Android to be feature-stripped?
Future Android phones could lose features following a patent lawsuit victory by Apple, according to an Intellectual property expert.
The warning follows an Apple courtroom win that provisionally banned sales of the Galaxy S, Galaxy S II and Galaxy Ace handsets across much of Europe, although Samsung has until sometime to find a workaround before the injunction kicks in.
Samsung could remove the disputed parts of the smartphones' Android OS to allow new handsets to be distributed through its EU operations base in Holland, where the patents case was heard. The patent that the Dutch court found to be infringed can be worked around, but probably with a certain degradation of the user experience with respect to the photo gallery.
Although Apple has so far concentrated its legal fire on Samsung, with its Galaxy Tab the subject of a separate case in Germany, the patent infringement relates to Android, and could also affect other manufacturers.
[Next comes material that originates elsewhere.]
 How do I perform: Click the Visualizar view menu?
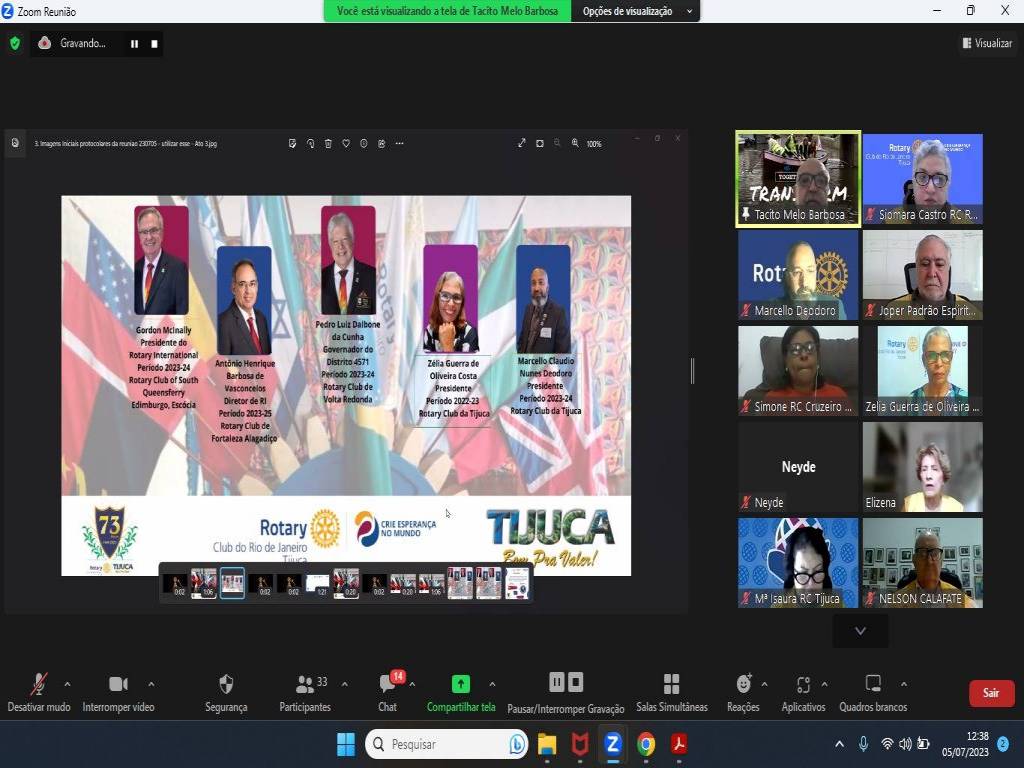tap(986, 43)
Apple is already suing Motorola and HTC, but the Samsung case goes beyond Android patent issues and also involves design-related rights. Samsung was unlikely to have to recall handsets. Injunctions don't bind the channel unless a plaintiff has asked the court to extend it to particular resellers, which doesn't seem to be the case here.
The smartphone injunction follows a similar ban by a Diisseldorf court, which barred sales of Samsung's Galaxy Tab in Germany ahead of a hearing to decide if its design is borrowed from Apple's iPad.